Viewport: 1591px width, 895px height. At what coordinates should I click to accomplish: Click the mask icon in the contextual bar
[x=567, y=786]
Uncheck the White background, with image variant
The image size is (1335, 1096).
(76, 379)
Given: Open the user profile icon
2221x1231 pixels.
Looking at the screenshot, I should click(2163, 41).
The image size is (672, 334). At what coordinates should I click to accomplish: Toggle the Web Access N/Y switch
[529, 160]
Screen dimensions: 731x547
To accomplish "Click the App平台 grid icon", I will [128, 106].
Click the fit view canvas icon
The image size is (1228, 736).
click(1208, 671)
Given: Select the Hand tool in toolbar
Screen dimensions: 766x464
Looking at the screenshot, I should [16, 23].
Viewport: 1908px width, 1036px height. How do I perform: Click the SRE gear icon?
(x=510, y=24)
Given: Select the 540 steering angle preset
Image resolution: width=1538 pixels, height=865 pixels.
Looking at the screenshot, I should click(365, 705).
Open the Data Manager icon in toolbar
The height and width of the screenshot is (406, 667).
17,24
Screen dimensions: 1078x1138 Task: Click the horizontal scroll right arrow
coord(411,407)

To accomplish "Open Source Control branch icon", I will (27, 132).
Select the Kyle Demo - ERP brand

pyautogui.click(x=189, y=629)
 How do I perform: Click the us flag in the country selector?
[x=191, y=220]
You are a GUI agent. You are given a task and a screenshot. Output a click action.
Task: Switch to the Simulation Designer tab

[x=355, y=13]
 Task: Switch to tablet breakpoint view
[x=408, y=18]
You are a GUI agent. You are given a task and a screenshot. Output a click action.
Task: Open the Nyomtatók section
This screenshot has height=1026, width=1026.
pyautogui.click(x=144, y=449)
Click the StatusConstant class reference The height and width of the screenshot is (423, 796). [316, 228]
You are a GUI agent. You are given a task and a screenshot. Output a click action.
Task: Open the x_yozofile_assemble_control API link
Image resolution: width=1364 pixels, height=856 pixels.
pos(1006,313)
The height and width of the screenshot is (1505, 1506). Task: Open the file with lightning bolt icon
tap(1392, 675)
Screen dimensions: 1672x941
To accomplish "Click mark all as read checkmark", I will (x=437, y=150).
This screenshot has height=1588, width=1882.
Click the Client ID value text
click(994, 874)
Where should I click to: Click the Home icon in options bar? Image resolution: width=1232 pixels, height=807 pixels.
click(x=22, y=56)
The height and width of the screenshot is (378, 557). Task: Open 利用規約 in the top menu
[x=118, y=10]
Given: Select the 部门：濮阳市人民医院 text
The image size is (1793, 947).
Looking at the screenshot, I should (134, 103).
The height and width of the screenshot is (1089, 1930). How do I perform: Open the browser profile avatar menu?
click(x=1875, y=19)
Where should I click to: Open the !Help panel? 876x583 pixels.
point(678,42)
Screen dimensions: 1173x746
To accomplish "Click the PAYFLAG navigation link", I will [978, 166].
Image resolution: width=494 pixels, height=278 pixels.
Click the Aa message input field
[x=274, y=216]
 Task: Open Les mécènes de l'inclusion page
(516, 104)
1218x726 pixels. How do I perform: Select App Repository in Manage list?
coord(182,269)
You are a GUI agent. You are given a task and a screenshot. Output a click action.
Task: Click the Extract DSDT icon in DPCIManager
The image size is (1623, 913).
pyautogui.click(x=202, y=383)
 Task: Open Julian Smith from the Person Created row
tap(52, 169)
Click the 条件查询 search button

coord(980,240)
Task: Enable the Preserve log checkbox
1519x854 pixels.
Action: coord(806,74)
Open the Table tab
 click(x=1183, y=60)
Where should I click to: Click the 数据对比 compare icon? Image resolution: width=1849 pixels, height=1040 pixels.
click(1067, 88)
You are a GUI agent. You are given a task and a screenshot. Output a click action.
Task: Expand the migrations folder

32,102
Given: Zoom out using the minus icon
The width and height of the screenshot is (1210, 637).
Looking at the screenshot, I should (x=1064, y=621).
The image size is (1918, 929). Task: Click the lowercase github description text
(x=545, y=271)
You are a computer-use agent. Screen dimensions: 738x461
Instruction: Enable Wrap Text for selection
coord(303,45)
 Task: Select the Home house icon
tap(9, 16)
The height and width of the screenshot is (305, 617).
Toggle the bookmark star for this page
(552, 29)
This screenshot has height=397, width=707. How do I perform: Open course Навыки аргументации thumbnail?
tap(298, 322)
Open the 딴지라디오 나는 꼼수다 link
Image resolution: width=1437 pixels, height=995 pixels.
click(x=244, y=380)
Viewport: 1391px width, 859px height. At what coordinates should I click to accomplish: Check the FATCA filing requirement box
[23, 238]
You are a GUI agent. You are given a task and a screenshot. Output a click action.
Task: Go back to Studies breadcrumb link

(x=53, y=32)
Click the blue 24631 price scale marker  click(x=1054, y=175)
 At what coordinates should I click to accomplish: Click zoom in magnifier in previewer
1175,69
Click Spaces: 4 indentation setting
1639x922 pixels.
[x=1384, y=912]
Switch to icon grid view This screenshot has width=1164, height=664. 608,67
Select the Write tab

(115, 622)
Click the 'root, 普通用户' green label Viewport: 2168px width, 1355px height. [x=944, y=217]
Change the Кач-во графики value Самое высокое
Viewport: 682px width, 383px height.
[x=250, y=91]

◆ ◆ ◆ ◆

In the entries above, count each line holding "toolbar" and report the total and nothing more.

§ **YOUR RESPONSE**:
2